Task brief: Nothing is needed except the lines below that run from the one with "Identify the click" through the one with "CAPTCHA Code (65, 335)", repeated exactly.

Entries provided:

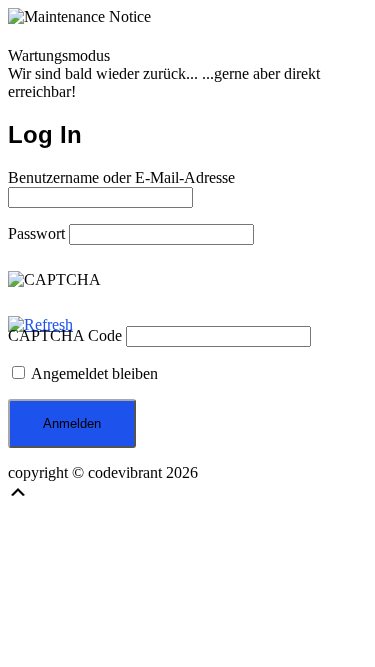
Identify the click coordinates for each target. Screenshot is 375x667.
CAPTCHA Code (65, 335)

* * *

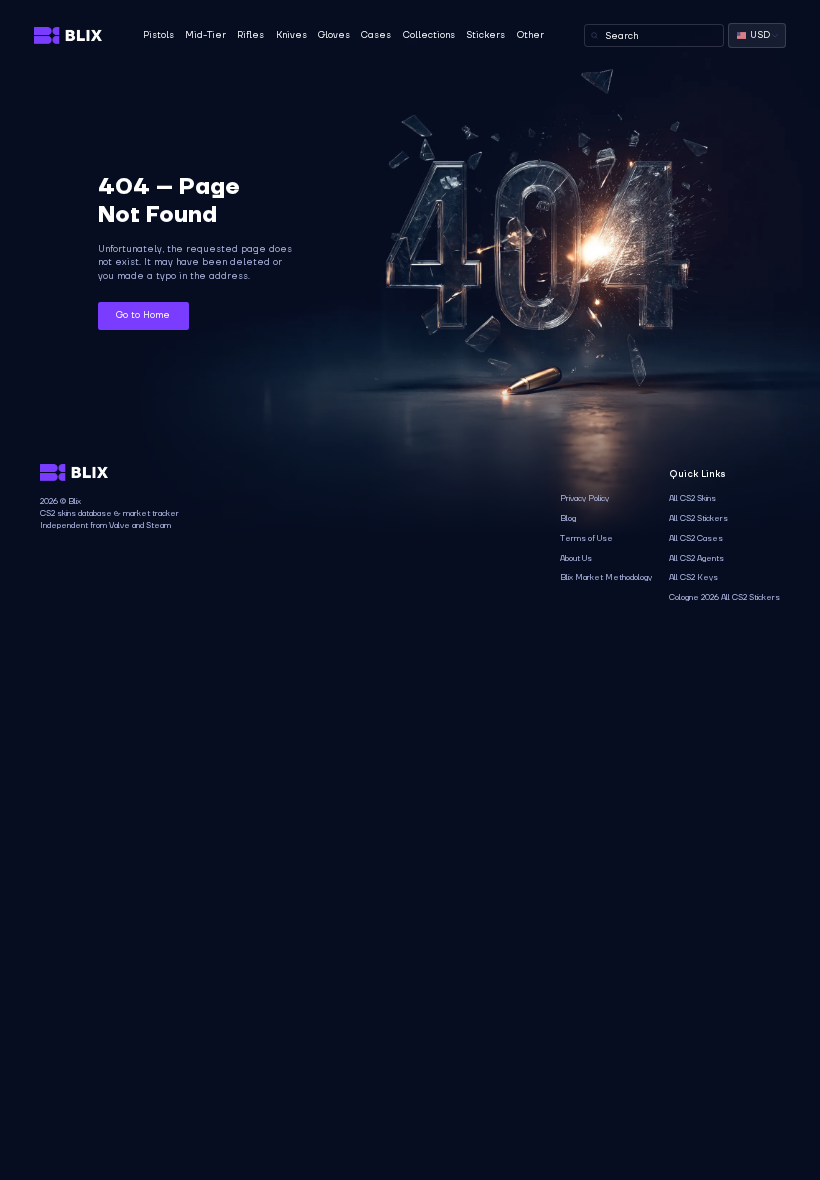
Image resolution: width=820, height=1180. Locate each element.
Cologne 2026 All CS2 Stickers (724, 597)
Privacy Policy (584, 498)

Answer area:
Identify the click coordinates for each target. Screenshot is 375x667.
CAPTCHA Code (65, 335)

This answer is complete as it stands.